>> START RECORDS FOR THE TASK

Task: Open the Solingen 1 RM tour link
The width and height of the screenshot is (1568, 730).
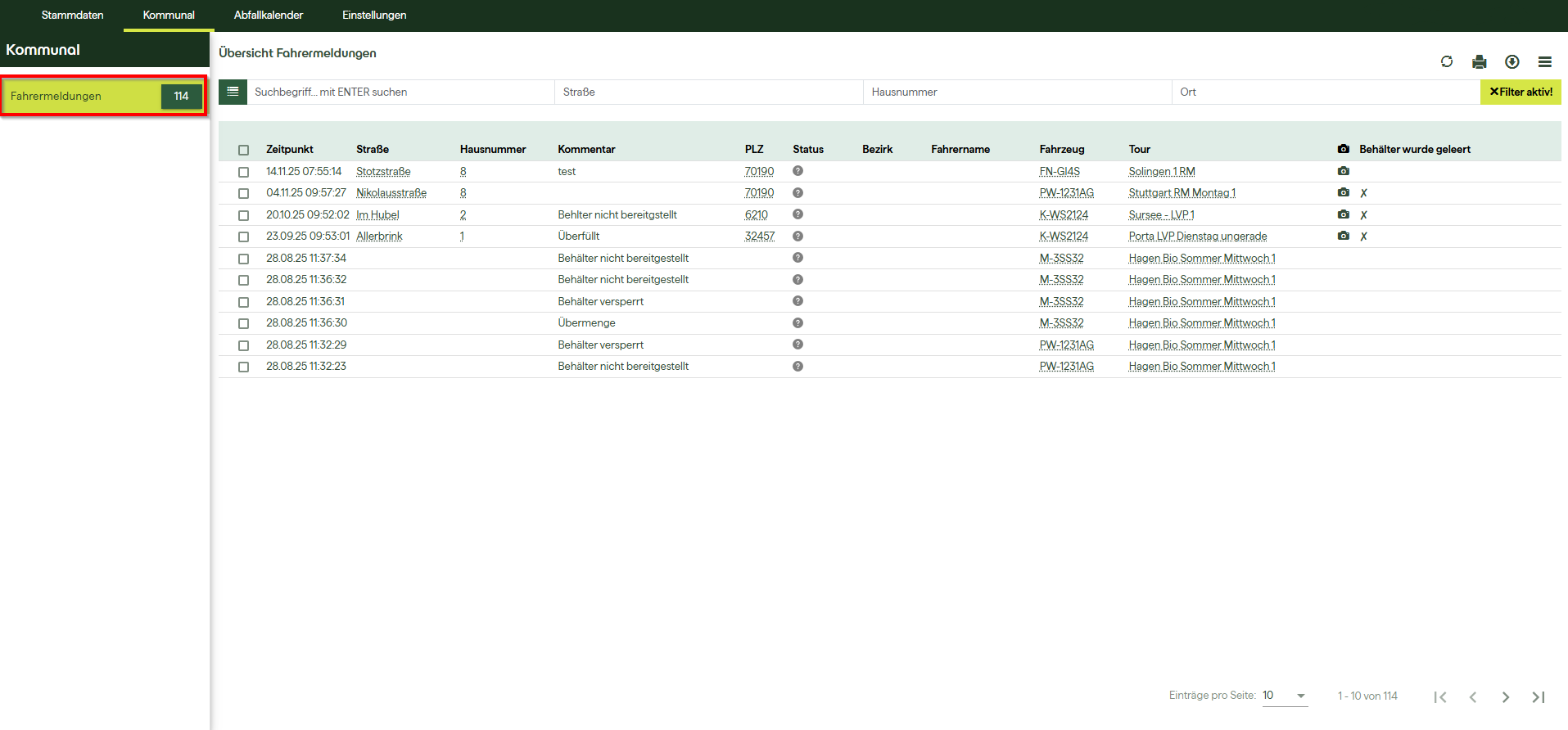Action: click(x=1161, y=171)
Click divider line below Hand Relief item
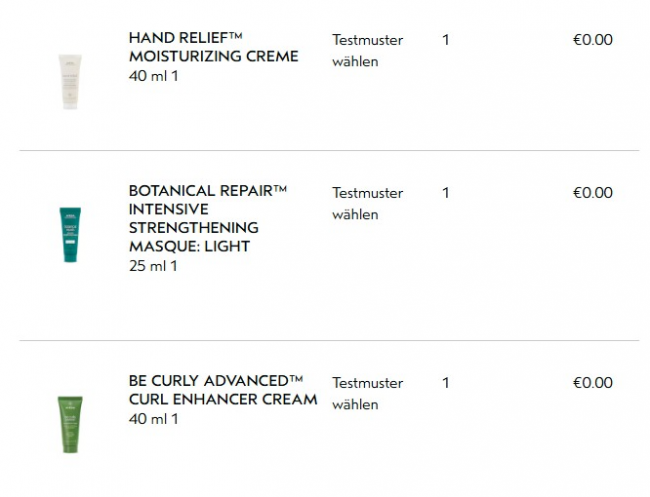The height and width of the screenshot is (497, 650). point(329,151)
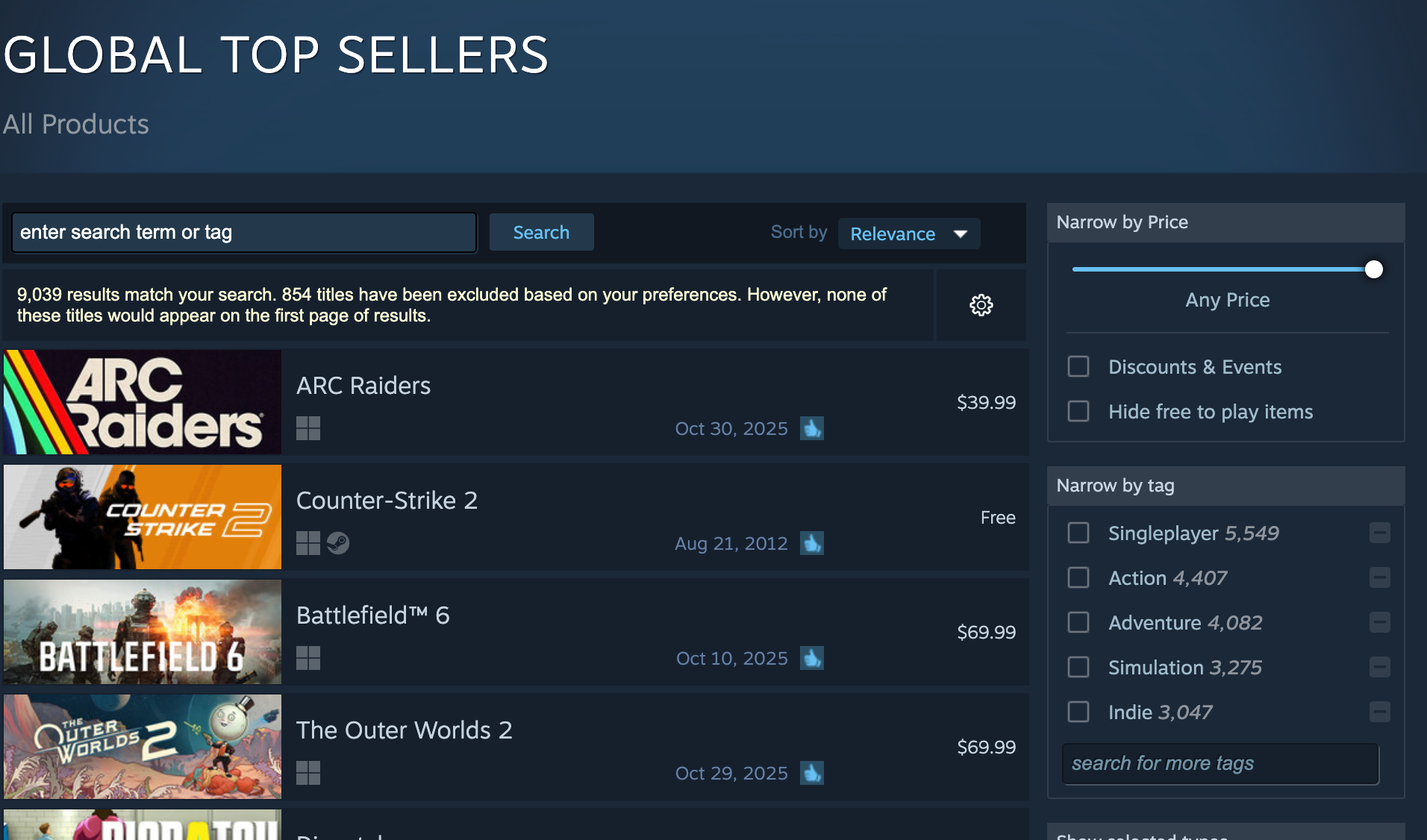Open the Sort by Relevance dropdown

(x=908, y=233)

>> END RECORDS FOR THE TASK
>> START RECORDS FOR THE TASK

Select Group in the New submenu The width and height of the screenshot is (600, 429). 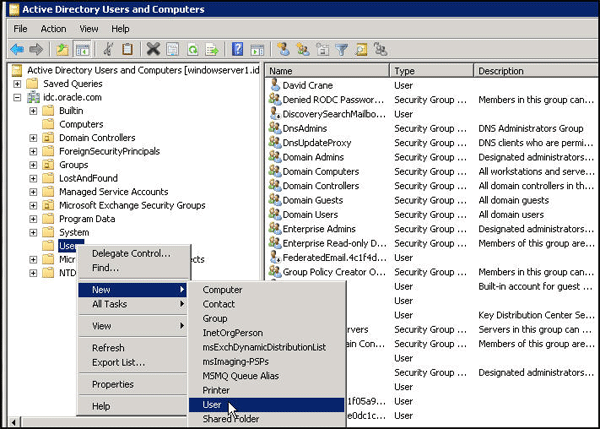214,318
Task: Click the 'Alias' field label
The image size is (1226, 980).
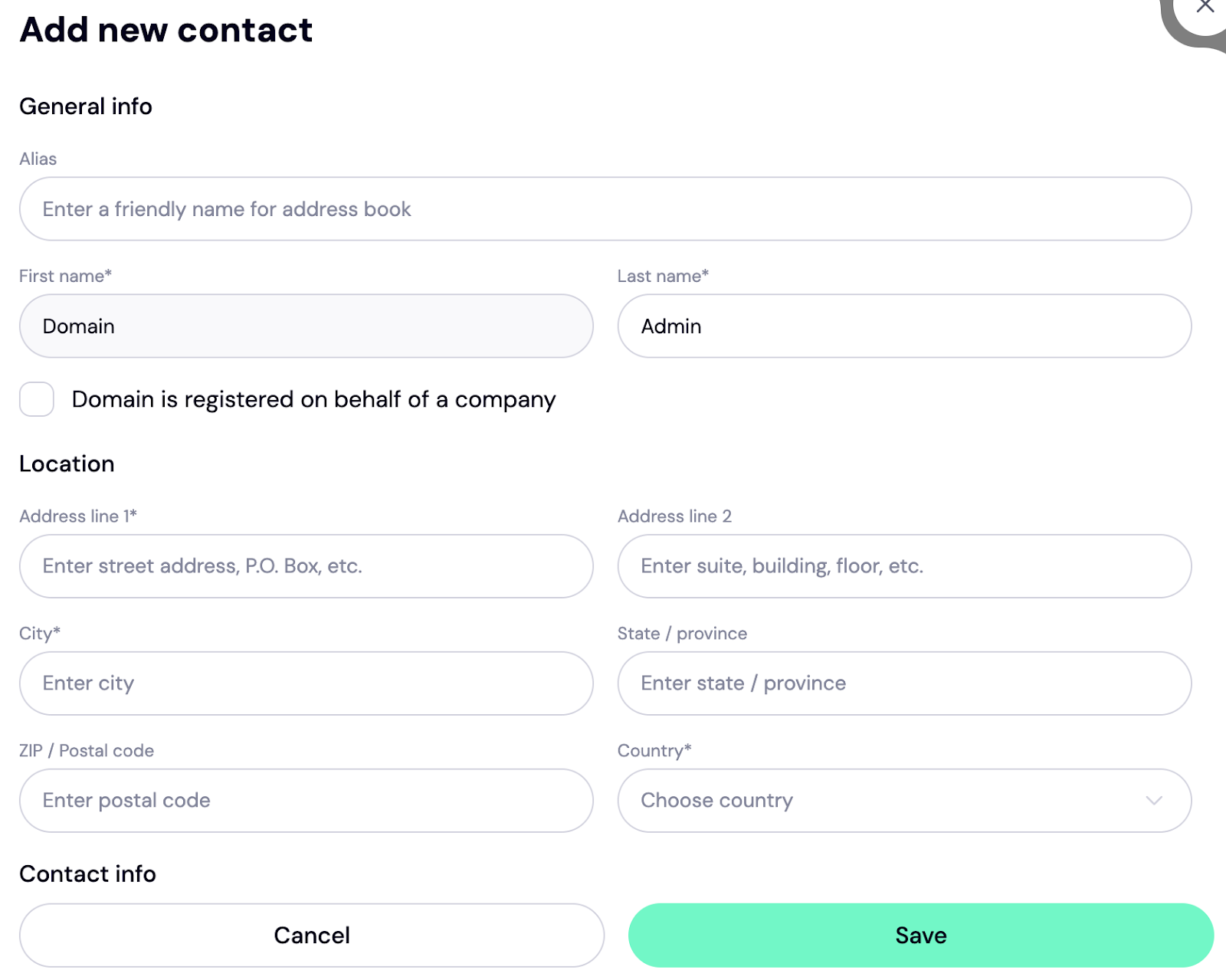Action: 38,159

>> END RECORDS FOR THE TASK
>> START RECORDS FOR THE TASK

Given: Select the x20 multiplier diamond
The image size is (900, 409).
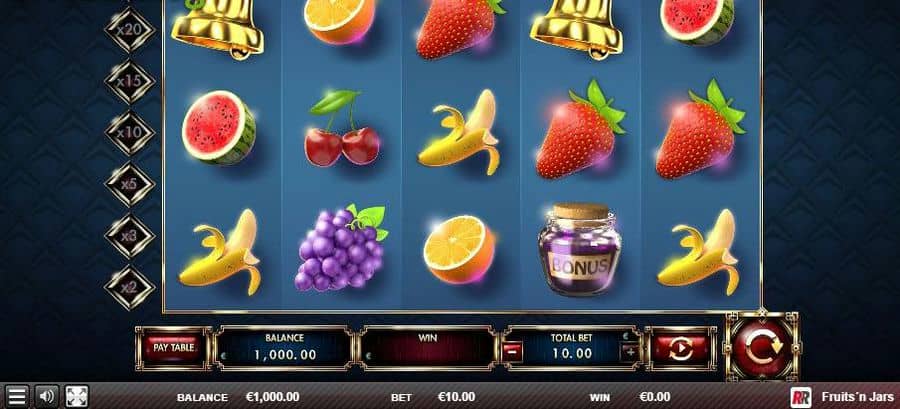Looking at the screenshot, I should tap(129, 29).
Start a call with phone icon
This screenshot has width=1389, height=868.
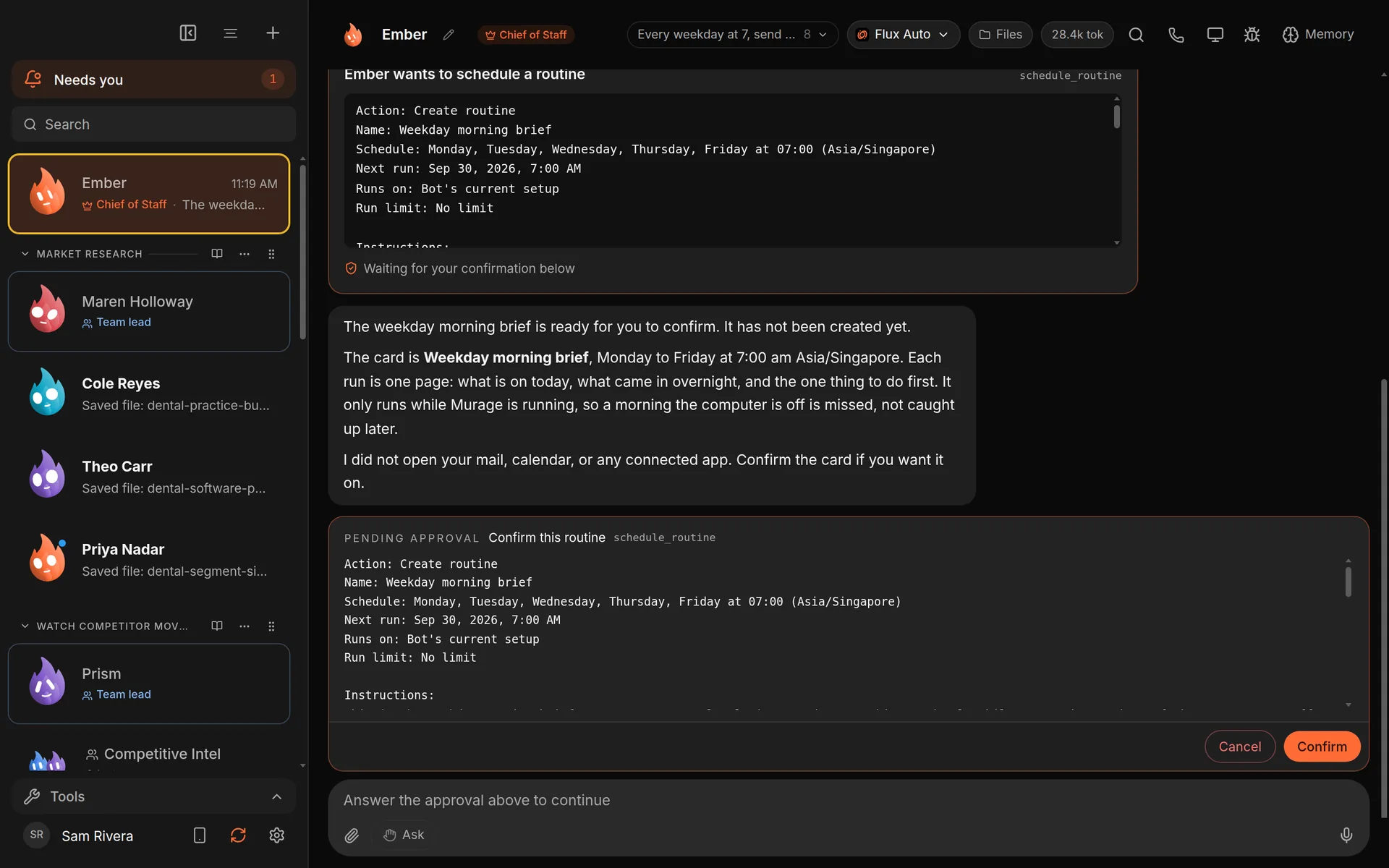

>> END RECORDS FOR THE TASK

» CHALLENGE
Rewrite the entries starting at the line containing "Task: Open the Solingen 1 RM tour link" and ending at the line containing "(x=908, y=233)", substituting "separator line" for "divider line" and leaving everything else unchanged. Omit the pictures from your answer.

» TASK SOLUTION
Task: Open the Solingen 1 RM tour link
The width and height of the screenshot is (1568, 730).
Action: click(x=1161, y=171)
Click separator line below Hand Relief item
The height and width of the screenshot is (497, 650). point(329,151)
Open the Sort by Relevance dropdown

(x=908, y=233)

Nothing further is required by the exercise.